>>>
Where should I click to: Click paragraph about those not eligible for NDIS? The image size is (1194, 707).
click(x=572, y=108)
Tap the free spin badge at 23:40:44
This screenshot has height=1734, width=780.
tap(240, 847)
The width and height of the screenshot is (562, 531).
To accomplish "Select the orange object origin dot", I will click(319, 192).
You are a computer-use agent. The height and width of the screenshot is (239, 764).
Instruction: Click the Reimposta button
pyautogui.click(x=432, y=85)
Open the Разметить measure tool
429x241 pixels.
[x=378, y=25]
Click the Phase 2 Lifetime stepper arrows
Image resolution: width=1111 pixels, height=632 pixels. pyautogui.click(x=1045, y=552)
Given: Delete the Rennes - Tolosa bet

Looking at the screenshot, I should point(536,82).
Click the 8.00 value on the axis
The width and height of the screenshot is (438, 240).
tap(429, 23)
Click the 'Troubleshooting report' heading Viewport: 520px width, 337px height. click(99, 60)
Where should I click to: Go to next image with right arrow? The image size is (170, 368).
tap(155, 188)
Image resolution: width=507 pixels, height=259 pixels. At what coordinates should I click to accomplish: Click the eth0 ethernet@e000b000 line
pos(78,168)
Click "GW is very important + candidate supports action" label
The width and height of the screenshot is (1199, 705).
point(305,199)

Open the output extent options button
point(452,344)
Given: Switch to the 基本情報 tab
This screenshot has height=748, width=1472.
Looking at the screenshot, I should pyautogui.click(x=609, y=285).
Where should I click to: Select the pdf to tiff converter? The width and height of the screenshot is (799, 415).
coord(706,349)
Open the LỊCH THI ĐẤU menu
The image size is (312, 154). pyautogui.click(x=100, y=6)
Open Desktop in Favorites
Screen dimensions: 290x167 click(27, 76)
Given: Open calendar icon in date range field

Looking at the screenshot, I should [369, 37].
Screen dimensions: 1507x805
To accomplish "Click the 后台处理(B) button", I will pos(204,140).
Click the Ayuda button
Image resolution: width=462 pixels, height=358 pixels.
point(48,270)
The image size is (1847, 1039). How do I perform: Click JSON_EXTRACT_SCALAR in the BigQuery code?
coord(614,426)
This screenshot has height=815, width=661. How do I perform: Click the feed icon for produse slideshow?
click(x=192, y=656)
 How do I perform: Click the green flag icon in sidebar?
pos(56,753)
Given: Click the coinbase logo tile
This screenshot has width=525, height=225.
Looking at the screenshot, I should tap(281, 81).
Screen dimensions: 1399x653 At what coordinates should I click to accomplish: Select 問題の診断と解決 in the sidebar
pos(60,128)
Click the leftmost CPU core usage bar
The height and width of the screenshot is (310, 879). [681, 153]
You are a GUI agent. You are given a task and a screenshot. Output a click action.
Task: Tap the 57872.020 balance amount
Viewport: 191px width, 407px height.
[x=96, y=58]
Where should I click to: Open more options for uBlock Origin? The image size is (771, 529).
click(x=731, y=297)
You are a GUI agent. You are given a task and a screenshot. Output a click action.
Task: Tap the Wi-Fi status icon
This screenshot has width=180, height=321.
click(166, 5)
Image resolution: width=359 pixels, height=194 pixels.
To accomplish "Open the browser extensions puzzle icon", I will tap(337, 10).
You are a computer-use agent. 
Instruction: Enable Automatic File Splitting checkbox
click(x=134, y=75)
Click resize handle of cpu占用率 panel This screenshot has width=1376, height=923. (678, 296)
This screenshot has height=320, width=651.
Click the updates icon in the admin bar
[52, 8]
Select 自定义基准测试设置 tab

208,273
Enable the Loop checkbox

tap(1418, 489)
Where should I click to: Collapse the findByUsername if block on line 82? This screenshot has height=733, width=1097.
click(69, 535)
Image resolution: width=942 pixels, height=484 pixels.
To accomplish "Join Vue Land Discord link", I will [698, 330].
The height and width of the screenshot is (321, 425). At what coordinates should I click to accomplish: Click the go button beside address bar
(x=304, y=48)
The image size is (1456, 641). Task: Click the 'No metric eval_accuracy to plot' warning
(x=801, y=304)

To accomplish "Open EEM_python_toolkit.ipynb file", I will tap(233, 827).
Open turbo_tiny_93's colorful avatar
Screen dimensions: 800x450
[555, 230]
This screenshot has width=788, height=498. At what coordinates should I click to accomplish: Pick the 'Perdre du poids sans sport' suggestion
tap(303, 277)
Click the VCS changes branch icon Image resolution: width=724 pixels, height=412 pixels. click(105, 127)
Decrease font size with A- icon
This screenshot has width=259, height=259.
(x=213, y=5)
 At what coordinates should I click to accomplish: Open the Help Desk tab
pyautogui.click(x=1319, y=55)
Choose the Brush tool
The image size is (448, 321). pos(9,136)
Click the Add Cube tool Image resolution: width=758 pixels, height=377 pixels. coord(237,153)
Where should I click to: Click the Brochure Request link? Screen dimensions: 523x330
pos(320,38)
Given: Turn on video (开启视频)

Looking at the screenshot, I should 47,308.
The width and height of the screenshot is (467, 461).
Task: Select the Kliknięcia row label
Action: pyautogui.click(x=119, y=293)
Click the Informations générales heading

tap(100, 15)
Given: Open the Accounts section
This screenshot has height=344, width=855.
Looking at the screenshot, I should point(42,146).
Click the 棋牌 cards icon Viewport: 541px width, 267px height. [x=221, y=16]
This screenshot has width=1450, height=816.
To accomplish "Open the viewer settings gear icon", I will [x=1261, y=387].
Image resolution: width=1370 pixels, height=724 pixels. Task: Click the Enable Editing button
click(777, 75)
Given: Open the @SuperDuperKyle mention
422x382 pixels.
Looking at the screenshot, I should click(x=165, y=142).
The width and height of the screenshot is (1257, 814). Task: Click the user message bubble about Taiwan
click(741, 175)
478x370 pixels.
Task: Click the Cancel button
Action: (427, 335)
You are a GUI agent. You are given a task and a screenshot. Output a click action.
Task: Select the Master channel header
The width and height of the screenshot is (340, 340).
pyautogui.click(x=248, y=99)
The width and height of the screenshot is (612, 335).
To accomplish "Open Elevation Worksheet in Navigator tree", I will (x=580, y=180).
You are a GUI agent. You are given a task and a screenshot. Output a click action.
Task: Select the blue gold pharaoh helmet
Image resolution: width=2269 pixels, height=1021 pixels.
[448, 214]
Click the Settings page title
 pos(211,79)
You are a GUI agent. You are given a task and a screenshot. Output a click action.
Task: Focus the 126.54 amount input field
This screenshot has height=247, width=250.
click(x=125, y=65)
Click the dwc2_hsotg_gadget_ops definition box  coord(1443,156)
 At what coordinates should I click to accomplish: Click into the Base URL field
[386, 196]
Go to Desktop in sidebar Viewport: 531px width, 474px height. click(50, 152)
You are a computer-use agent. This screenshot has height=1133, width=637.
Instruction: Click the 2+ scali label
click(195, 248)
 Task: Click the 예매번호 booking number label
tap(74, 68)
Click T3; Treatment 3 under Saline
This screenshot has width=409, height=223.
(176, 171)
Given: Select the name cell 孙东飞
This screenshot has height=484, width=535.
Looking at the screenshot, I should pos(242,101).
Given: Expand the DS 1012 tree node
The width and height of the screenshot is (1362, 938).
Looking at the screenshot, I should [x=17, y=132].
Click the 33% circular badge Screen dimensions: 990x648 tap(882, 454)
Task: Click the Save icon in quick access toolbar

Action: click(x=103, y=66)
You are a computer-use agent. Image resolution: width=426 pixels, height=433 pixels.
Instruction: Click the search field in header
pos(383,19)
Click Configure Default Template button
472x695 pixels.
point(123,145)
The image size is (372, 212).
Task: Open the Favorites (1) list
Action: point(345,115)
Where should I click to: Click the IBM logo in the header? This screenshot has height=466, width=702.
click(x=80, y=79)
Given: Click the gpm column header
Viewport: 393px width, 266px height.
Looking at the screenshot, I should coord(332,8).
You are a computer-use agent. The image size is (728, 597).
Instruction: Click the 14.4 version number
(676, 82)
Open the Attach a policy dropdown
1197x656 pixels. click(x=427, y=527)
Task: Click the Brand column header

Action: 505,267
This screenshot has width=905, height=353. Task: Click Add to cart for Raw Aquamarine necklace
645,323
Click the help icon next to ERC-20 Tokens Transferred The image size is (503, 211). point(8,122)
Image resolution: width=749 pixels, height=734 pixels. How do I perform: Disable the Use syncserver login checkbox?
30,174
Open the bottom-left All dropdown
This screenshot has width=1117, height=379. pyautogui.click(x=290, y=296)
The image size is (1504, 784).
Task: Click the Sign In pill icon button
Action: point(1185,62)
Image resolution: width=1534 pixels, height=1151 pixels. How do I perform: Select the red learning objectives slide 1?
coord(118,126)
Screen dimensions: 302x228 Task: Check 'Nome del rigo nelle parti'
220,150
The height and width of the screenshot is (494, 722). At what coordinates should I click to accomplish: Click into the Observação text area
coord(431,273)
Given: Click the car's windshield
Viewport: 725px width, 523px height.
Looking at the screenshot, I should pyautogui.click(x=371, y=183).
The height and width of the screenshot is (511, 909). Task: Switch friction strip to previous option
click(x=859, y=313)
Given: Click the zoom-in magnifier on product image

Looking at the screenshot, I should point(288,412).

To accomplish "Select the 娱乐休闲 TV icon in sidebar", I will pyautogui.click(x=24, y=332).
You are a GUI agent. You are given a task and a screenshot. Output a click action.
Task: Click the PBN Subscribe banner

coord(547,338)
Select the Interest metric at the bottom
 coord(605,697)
<<<
Update the part of the material that opens with the line containing "Click the Informations générales heading" and closes with the line containing "will [x=1261, y=387]." by replacing "Accounts" with "Profile", leaving everything else unchanged. Return only those lines.

Click the Informations générales heading

tap(100, 15)
Given: Open the Profile section
This screenshot has height=344, width=855.
Looking at the screenshot, I should point(42,146).
Click the 棋牌 cards icon Viewport: 541px width, 267px height. [x=221, y=16]
This screenshot has width=1450, height=816.
To accomplish "Open the viewer settings gear icon", I will [x=1261, y=387].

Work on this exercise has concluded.